Love them or hate them, they are typically very good at what they do, and one thing they have been doing for over five years now is running an MVNO in the UK. The network now has 2.3m subs, and is branching, with some success, into the contract segment from an historical pre-pay focus. So, with that background, here the company takes good-humored aim at the inflated egos on display among telcos when it comes to branding and brand extension. (This is particularly interesting/ironic as Tesco's long-standing CEO, Sir Terry Leahy, succeeded mentor Lord MacLaurin, who was chairman of Vodafone during its period of frenzied international expansion and global re-branding of local subsidiaries.)

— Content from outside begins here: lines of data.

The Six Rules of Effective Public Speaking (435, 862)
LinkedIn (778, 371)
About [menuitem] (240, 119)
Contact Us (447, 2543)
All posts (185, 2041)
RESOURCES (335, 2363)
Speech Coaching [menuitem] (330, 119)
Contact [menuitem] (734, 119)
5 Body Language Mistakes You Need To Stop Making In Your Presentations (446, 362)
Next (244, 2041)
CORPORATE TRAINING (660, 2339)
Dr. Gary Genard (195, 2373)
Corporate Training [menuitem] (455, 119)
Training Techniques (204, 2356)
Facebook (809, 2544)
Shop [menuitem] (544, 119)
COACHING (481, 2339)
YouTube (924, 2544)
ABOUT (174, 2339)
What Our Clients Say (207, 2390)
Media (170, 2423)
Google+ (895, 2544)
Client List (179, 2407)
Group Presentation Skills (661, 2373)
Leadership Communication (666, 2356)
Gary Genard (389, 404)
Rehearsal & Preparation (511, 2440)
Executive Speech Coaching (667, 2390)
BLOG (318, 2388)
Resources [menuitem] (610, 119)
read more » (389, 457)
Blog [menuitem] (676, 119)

Anyway, it's all good fun, but with a relevant and fairly obvious point which must be a source of discomfort for UK telcos. The Tesco customer regularly interacts with physical manifestations of the Tesco brand and its values: its stores, its staff, its carparks. Tesco is literally something the customer can get his teeth into, and while in the carefully-structured cocoon of its stores, Tesco can get under the skin of the customer - guiding, manipulating, gaming, and, yes, rewarding. In contrast, the telco customer experience of an operator's brand is almost an entirely abstract and barren affair, most tangibly measured in the relative indifference/ineptness of call center staff. No wonder there is an almost desperate sense of need evident in the branding/sponsorship activities of telcos.

Not for our beloved Tesco Mobile. No such self-esteem problem or delusions of grandeur in evidence here. Just rewards for customers via the "real world" brand, delivered with appreciation - a virtuous circle reinforced. Masterful. It will be a warm day in December before we see BT Group or Virgin Media rewarding customers with Christmas turkeys, though in this time of austerity, that might be just the strategy which would resonate. Members of the Dumb Pipe Taliban Gospel Choir, chime in, "Leave the retailing to the retailers."